Lifestyle/Community
Bethlehem set to become Foundation president
Veteran community leader Marlene Bethlehem, who is a past chairman and past president of the South African Jewish Board of Deputies, has been nominated to be president of the Memorial Foundation for Jewish Culture, a prestigious organisation based in New York.
SUZANNE BELLING
The flagship of the Foundation is the Nahum Goldmann Fellowship which trains young Jews from all over the world, including several South Africans.
Bethlehem leaves for Mexico City this week where the inauguration will take place.

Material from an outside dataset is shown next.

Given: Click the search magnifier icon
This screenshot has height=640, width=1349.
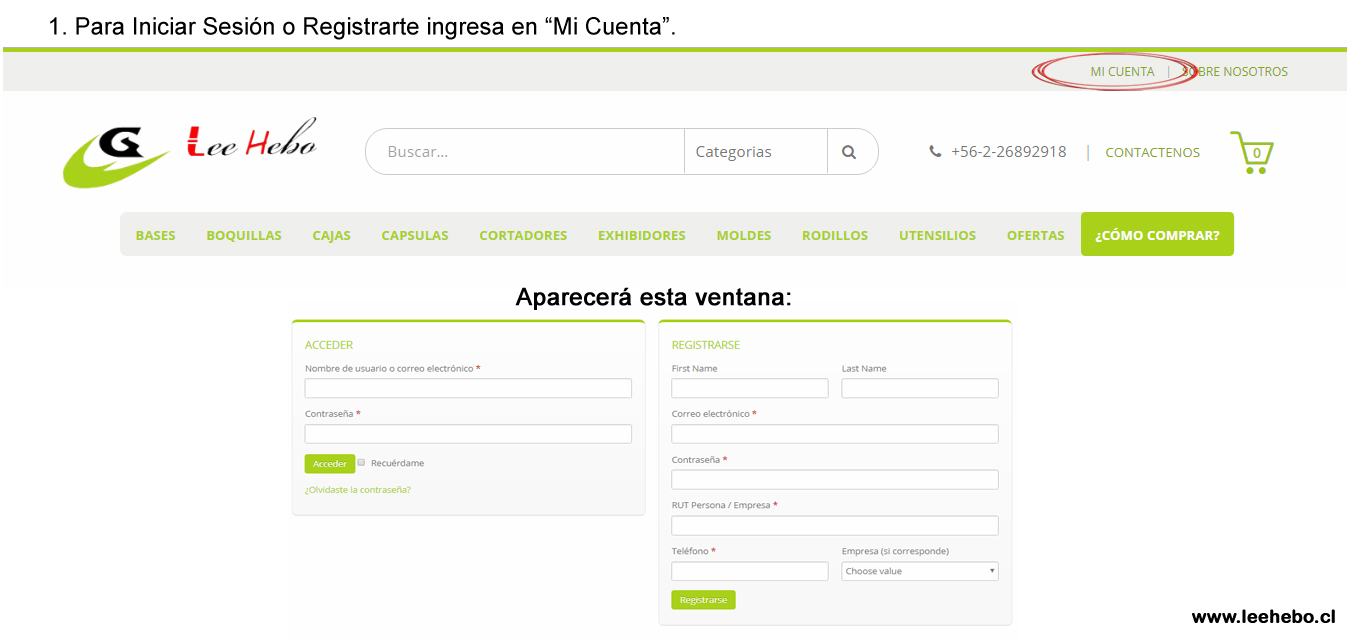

She has been both secretary and a vice-president of the Foundation for two terms and a member for many years. She has visited the Foundation programmes in Moscow, Istanbul, Warsaw, Montevideo, as well as paying many visits to Israel.

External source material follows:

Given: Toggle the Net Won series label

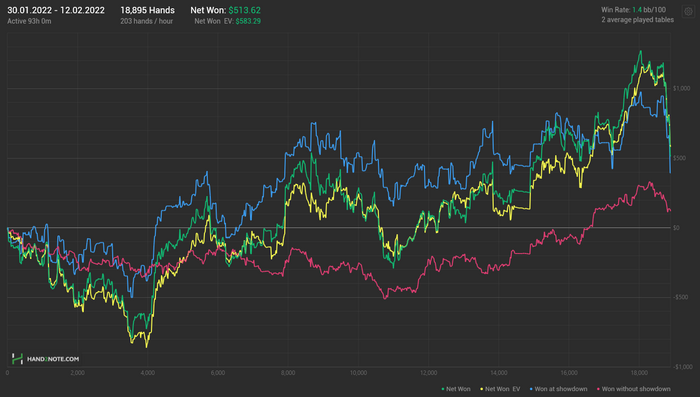Looking at the screenshot, I should click(458, 389).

The outgoing president, Professor Ismar Schorsch, welcomed Bethlehem’s nomination saying: “Marlene has rich organisational experience and an excellent understanding of the Foundation’s mandate. Furthermore, the close association between the Memorial Foundation and the South African Jewish Board of Deputies is because of her commitment to both.”
The Foundation was founded in 1965 by founder and longtime president of the World Jewish Congress, Nahum Goldmann, as a result of reparation funds from the government of the former West Germany.
Its mandate since its inception has been reconstruction of cultural life after the Holocaust.
It has identified a new generation of scholars, intellectuals, academics, writers, artists, rabbis, educators and other Jewish communal professionals, seen as replacing those of their ilk, who were murdered during the Holocaust.